I also can't be doing with preachy vegetarians who get really arsey about it in restaurants. When I was veggie I was aware that I was effectively being awkward when we went out for meals, so I wouldn't demand to know if the chips had been cooked in vegetable oil or if there was gelatine in the desserts because I'm already being 'fussy', I don't want to cause the staff any more hassle.

But I can't really talk, I gave in after several years and nommed an entire tin of anchovies, followed by a huge steak. The next day I had all you can eat Chinese.
(, Fri 1 Oct 2010, 10:02, Reply)
This is a brilliant end to being vegetarian
One of my friends stopped being veggie by eating a Big Mac. I told her she was an awful person.
(, Fri 1 Oct 2010, 10:05, Reply)
My sister used to be veggie too,
but towards the end she broke with a McChicken sandwich or two every few weeks.
(, Fri 1 Oct 2010, 10:07, Reply)
I think I told my friend
That the Big Mac eating made her worse than a vegetarian.
(, Fri 1 Oct 2010, 10:08, Reply)
My brother was for 9 years.
When he finally cracked he went insane. I got a call once where I was told 'I've got a heart in my freezer'.

It was all a bit 'Albert Fish'.
(, Fri 1 Oct 2010, 10:09, Reply)
haha

(, Fri 1 Oct 2010, 10:12, Reply)
I'd love to see a veggie go a bit mental
And just eat essentially a whole cow.
(, Fri 1 Oct 2010, 10:12, Reply)
It's about choice.

## Supplied material
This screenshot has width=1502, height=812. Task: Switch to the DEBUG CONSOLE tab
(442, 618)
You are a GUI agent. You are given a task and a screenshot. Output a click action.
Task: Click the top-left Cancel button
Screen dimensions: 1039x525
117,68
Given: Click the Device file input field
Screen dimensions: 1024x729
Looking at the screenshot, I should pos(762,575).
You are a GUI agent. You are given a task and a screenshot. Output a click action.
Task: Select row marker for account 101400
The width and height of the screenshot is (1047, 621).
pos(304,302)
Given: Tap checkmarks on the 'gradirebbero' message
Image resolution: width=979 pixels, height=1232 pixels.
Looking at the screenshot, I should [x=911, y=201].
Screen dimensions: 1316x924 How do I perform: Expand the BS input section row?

## Your tasks
1 – In the forum thread about giving up vegetarianism, for how many years was one poster's brother vegetarian?
2 – Carry on the forum thread about giving up vegetarianism, starting after its last line.
The data is material apart from the forum thread about giving up vegetarianism.

## Expected answers
1 – Nine years.

2 –
Whey should what I choose to eat or not eat annoy you? I just hate the idea of an animal suffering while it's alive, whether it's reared for food or a pet.
(, Fri 1 Oct 2010, 10:06, Reply)
Sorry Blousie
I don't mean to be preachy myself, it's probably mostly because of my friend who is pescatarian who has a great many annoying qualities and she develops affectations just so she can be different, I feel the vegetarianism is one of them. She also claims she needs to eat fish or she'll die of anaemia or something. I'm anaemic, I just take iron tablets.

I know it's a choice and I eat all the animals so I shouldn't complain really, but I feel just as bad for fish that are caught in nets or by hooks and then killed, especially stuff like lobster where they are kept alive in the freezer until they are smashed over the head or boiled alive. Not that many of us will eat lobster on a daily basis!

I think if you're going to be veggie you should go the whole hog (ha, sorry), but you're right it is about choice and it's certainly not up to me what anyone eats.
(, Fri 1 Oct 2010, 10:11, Reply)
I doubt crustaceans have the nervous system in place to suffer greatly, but that's just my guess.
I understand what you're saying but goddamit.....I miss chicken, even after all these years : )
(, Fri 1 Oct 2010, 10:15, Reply)
You've answered your own question so the new question is when you do eat chicken
How are you gonna prepare it? A simple roast or something a bit more fancy?
(, Fri 1 Oct 2010, 10:20, Reply)
I missed chicken quite a lot
I missed everything though. If it wasn't for Wiggy I think I'd stil be veggie, it was just that whenever he cooked tea he would make his and then he would make the veggie version for me and his would always look and smell so much nicer than mine, it got really depressing. The veggie choices are pretty good nowadays, I think I even had a fake chicken kiev, but there's no substitute for the real thing.
(, Fri 1 Oct 2010, 10:27, Reply)
"I think if you're going to be veggie you should go the whole hog"
Presumably you believe that all meat eaters should eat all animals then and not have any emotional issues regarding cats, dogs or horses.
(, Fri 1 Oct 2010, 10:24, Reply)
well yeah kind of!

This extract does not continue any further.